Tiger Woods Collapses Down the Stretch at API


 

Tiger Woods came to the 16th tee at the Arnold Palmer Invitational with a 5-under par round going, a 496-yard par-5 ahead of him and the leaders within striking distance just after 5 p.m. on Sunday when everything went wrong.

On statistically the easiest hole on the course, Woods was noncommittal with his tee shot and pulled it over the boundary fence on the left side of the hole, forcing a re-tee that eventually led to his first of two consecutive bogies that would take him out of the running for the title. 


 

In a tie for third place, one shot behind the leaders, but three or four holes ahead of them, Woods needed to put the pressure on. He had three options racing through his head, but he couldn’t come down on any of them. 

“I was caught,” Woods said. “I didn’t decide what I was going to do. If I hit driver I got to fit it, I got to cut it in there. And I was, in the back of my mind, I said, why don’t you just bomb it over the top. And it was like a 315, 320 carry. And I bailed out and hit a bad shot and that’s on me for not committing.”

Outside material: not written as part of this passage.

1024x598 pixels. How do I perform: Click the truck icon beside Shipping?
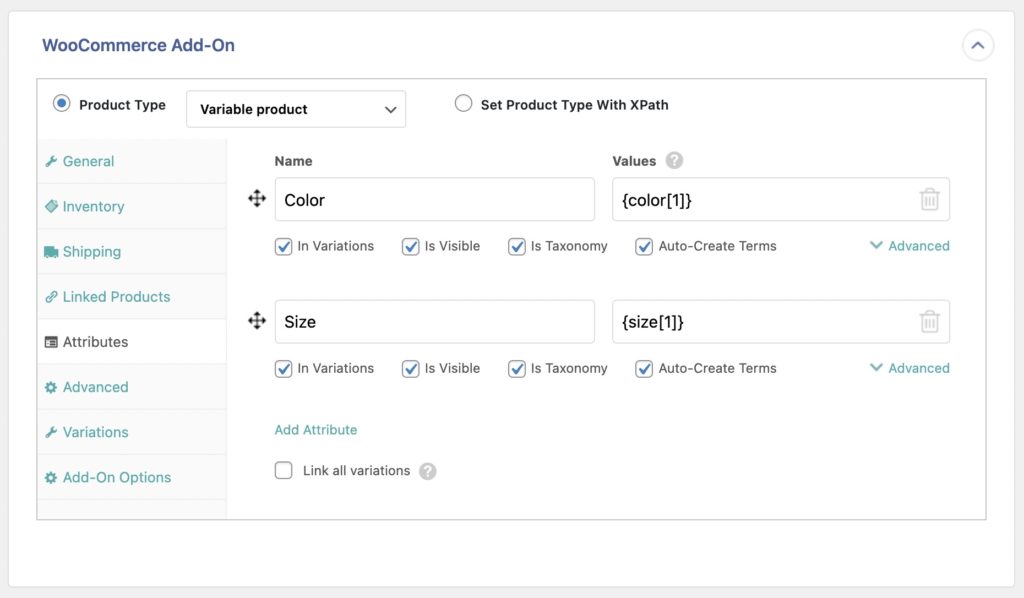53,251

Woods went on to say that playing downwind, he could have just as easily hit a good 3-wood and had less than 200 yards into the hole setting up a birdie or even eagle opportunity.

Instead, Woods’ chase for his ninth win at Bay Hill went begging. Another bogey at the par-3 17th hole all but sealed the deal for Woods as the leaders behind him — Rory McIlroy, Henrik Stenson and Bryson DeChambeau went on birdie barrage to close out the event. 

 

All things being equal in the end — which they are not — Woods would have had to shoot an 11-under par 61 to tie McIlroy’s 18-under mark. Had Tiger kept his ball in play and posted a number, there’s no telling what could have happened down the stretch. 

For Woods, it’s just another step in the process. His next start will be in three weeks at Augusta National where he will attempt to win his fifth green jacket and 15th major championship.